We're looking for a highly skilled and self-driven Site Reliability Engineer (SRE-2) to join our team in Hyderabad. This is a full-time, work-from-office role (5 days a week) perfect for someone with 8-12 years of experience who thrives on challenges and is passionate about building robust, scalable, and highly available systems.

You'll play a crucial role in ensuring the reliability, performance, and efficiency of our critical infrastructure and applications, with a particular focus on Kubernetes, DevOps, and observability. If you have hands-on experience with ML applications, GPU optimization, and Big Data systems, you'll be an ideal fit.

Key Responsibilities :

As a Site Reliability Engineer (SRE-2), you will :

- Design, deploy, and manage highly available and scalable Kubernetes clusters and robust DevOps pipelines.

- Troubleshoot and resolve complex infrastructure and application issues across various environments.

- Implement, maintain, and enhance comprehensive observability solutions, with a strong emphasis on Thanos and related monitoring and alerting tools.

- Provide expert support for machine learning (ML) workflows, leveraging tools like MLflow and Kubeflow.

- Optimize applications to maximize performance in GPU-accelerated environments.

- Contribute individually to projects and proactively learn and adopt new technologies to stay ahead of industry trends.

- Automate repetitive tasks and streamline operational processes using a diverse set of scripting and automation tools including Python, Ansible, Groovy, and Shell scripting.

Qualifications :

To be successful in this role, you should have :

- Strong, hands-on experience with Kubernetes and a deep understanding of core DevOps principles and tools.

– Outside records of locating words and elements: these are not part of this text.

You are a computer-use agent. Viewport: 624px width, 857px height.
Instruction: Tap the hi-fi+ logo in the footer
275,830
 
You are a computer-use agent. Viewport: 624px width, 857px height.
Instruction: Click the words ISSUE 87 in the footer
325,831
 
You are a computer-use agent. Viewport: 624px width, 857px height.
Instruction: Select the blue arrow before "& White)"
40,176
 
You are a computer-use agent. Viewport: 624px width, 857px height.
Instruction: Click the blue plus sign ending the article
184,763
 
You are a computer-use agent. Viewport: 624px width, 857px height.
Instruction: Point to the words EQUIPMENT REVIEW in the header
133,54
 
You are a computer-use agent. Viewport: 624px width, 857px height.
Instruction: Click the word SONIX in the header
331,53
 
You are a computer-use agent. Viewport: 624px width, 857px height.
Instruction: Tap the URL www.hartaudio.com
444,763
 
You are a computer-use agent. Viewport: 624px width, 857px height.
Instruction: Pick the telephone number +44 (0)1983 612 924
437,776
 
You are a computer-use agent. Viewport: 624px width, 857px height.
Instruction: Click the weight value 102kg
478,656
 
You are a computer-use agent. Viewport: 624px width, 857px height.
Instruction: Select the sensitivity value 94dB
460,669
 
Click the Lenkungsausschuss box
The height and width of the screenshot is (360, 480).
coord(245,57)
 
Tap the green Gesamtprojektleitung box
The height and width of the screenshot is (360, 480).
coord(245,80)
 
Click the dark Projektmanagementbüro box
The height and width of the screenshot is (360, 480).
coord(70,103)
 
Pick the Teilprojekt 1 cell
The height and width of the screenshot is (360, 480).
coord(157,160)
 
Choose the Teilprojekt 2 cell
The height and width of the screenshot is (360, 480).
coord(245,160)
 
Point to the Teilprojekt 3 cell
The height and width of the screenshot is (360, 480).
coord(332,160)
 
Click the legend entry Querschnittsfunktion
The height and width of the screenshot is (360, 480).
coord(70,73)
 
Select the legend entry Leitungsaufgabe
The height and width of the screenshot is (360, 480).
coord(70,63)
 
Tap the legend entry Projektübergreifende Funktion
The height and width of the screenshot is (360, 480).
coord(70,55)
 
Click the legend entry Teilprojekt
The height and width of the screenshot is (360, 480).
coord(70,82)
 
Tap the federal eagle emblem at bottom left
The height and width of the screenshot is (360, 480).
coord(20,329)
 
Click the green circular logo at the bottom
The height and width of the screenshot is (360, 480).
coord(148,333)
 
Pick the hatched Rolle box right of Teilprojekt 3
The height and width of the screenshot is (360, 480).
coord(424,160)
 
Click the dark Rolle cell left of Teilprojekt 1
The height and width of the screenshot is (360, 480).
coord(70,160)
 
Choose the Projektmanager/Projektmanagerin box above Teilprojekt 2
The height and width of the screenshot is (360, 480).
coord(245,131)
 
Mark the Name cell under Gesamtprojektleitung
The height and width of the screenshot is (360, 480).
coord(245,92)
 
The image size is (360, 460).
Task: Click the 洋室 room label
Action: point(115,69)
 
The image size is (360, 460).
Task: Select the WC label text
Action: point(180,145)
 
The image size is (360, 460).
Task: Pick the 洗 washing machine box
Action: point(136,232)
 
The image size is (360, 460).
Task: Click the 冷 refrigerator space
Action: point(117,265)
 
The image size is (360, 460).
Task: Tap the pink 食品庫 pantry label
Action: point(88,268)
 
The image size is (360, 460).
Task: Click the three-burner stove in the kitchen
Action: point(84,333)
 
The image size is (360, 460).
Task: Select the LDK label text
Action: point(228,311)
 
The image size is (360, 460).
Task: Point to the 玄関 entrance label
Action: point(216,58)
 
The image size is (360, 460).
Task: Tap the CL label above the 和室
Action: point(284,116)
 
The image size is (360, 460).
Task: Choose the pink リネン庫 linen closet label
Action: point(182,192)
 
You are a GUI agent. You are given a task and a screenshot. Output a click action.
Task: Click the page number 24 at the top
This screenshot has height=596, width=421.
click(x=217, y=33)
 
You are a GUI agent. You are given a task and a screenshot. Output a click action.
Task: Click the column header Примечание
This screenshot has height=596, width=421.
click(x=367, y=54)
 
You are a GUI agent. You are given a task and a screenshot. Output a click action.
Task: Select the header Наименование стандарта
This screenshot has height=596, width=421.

- Proven expertise in observability and monitoring solutions, with a strong preference for experience with Thanos.

- Demonstrable experience working with ML platforms and optimizing applications for GPU-based environments.

- CKS (Certified Kubernetes Security Specialist) certification is preferred.

- Experience with Big Data systems is a significant plus.

- Proficiency in multiple scripting and automation languages : Python, Ansible, Groovy, and Shell scripting.

- Hands-on experience with CI/CD tools such as Jenkins, Ansible, and ArgoCD.